Recombination analyses
To calculate the map length for each cross the identity map function was used because the marker density was high and thus we assumed all crossovers were observed. To estimate the true conversion tract length distribution, conversion tracts were simulated from geometric distributions with different values for the parameter phi (the per-base-pair probability of extending a tract). Within each simulation run, the distribution of tract lengths that would be observed given the available markers within each cross was computed. After all simulations were run, the parameter phi was fitted to the data by examining quantile-quantile plots comparing simulated and actual distributions of observed tract lengths.
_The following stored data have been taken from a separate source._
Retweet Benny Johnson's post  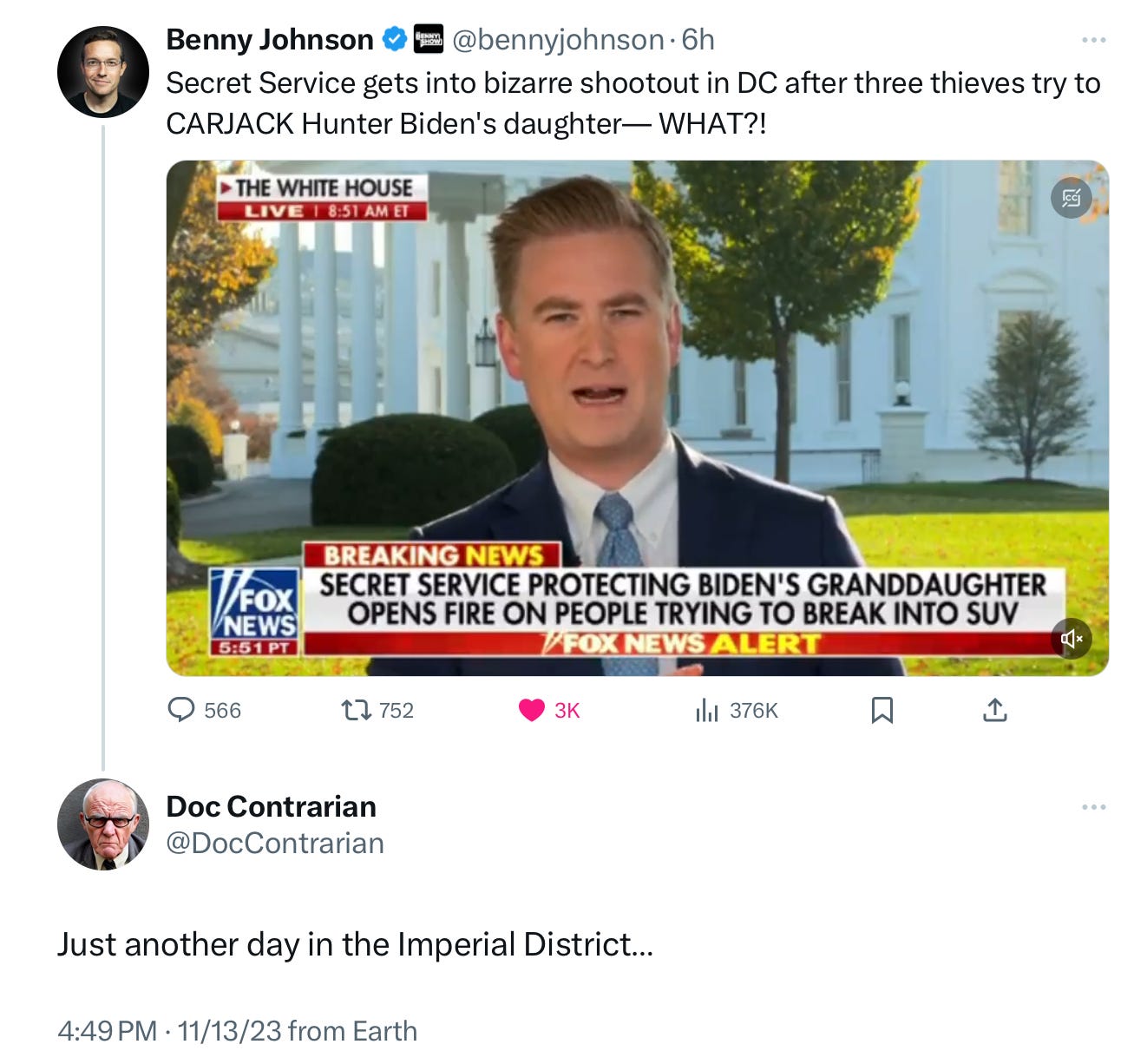click(x=377, y=711)
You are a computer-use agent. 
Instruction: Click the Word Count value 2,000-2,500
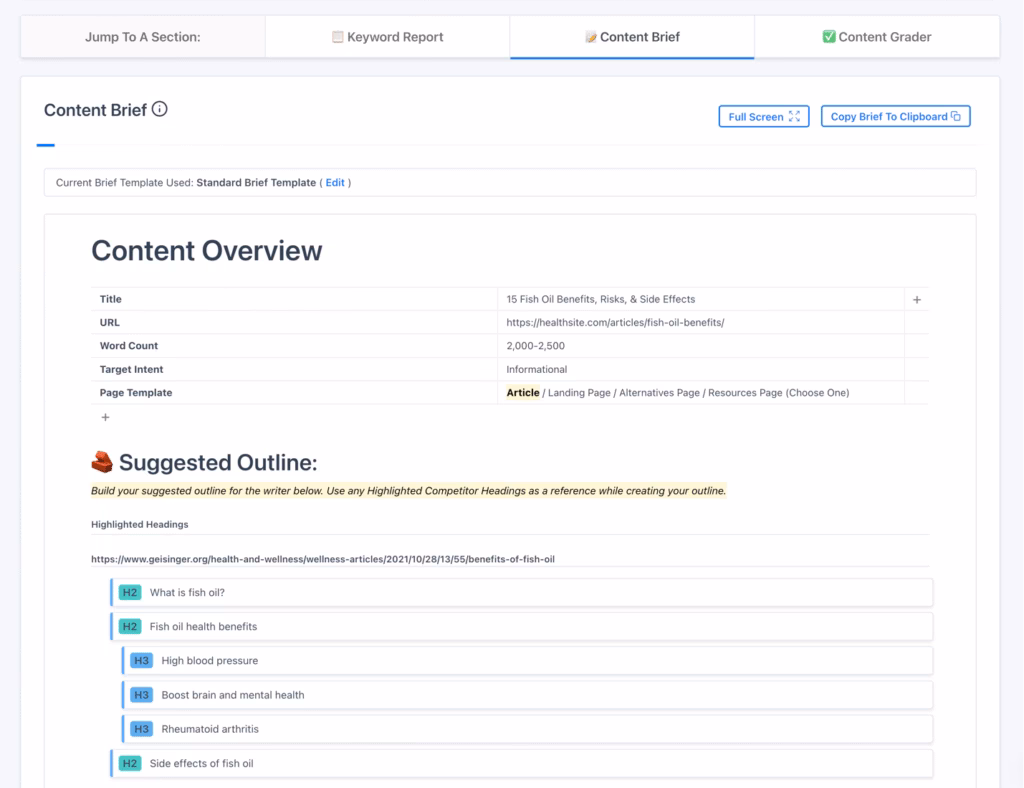[x=535, y=346]
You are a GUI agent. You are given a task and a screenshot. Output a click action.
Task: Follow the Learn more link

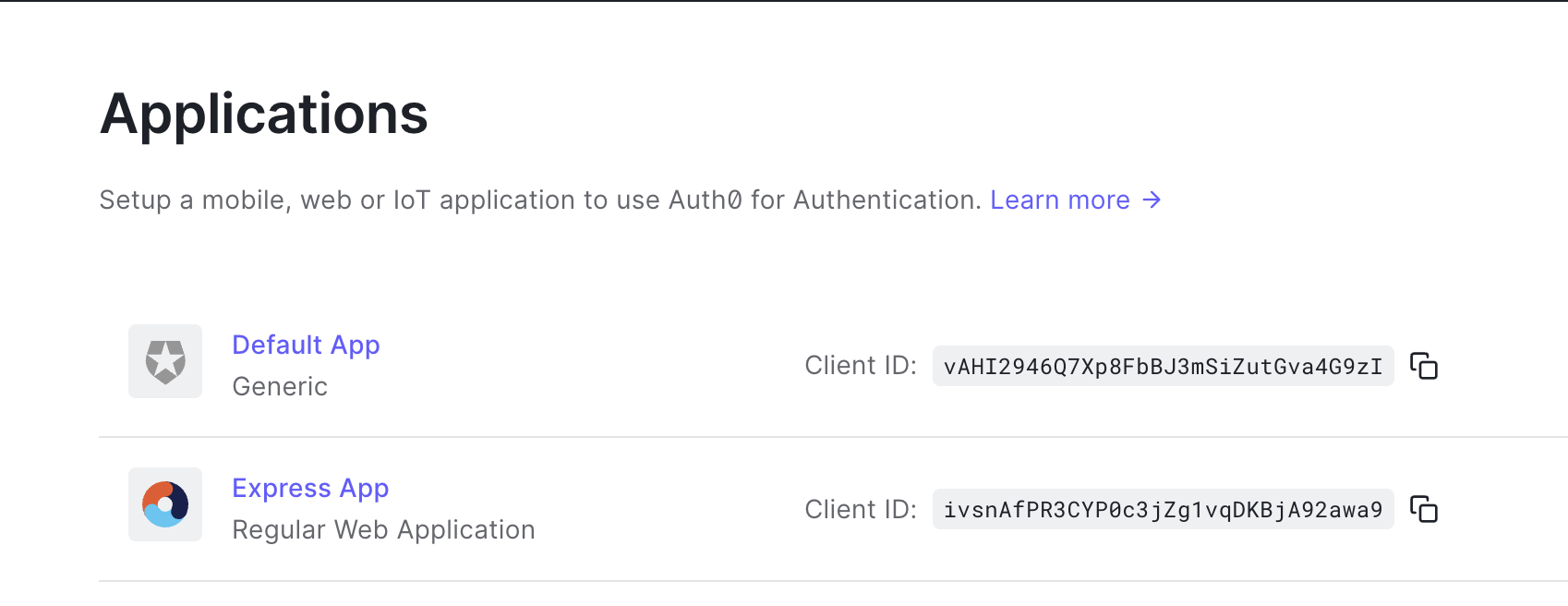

These simulations also predicted the fraction of conversion tracts that would be discovered given the markers available in each cross and the requirement that tracts must span at least 100bp. The rate of NCO recombination was then estimated by adjusting the number of observed NCO events by the discovery rate predicted by simulations.
Copy number variation
The genome was divided into 300bp non-overlapping bins and the number of reads whose alignment started within each bin was calculated for each sample. These binned read counts were then normalised by dividing by the median read count found within the core regions of chromosome 14. Bins where the GC content was lower than 20% were excluded from coverage analyses due to coverage bias in most samples. The fraction of aligned reads with face-away orientation and same-strand orientation was calculated per position for each sample using pysamstats1. Copy number state was predicted in all samples by fitting a Gaussian hidden Markov model to the normalised coverage data (Supplementary Information).
Data access
All sequence data generated in this study are available from the European Nucleotide Archive (ENA). A mapping from clone identifiers to ENA run accessions is given in Table S1. BAM files containing alignments of sequence reads to the 3D7 version 3 reference genome can be downloaded from a public FTP site hosted by the Wellcome Trust Sanger Institute at ftp://ngs.sanger.ac.uk/production/malaria/pf-crosses/1.0/. VCF files containing variant calls for each of the three crosses, from both calling methods as well as the combined call sets, can be downloaded from the same FTP site. All these data can also be explored interactively via the web application at http://www.malariagen.net/apps/pf-crosses/1.0/.
Disclosure declaration
We declare no competing interests.
Acknowledgments
This work was supported in part by the Division of Intramural Research, National Institute of Allergy and Infectious Diseases, National Institutes of Health. Research in LRC’s laboratory was supported by the Wellcome Trust (grant reference number 091791).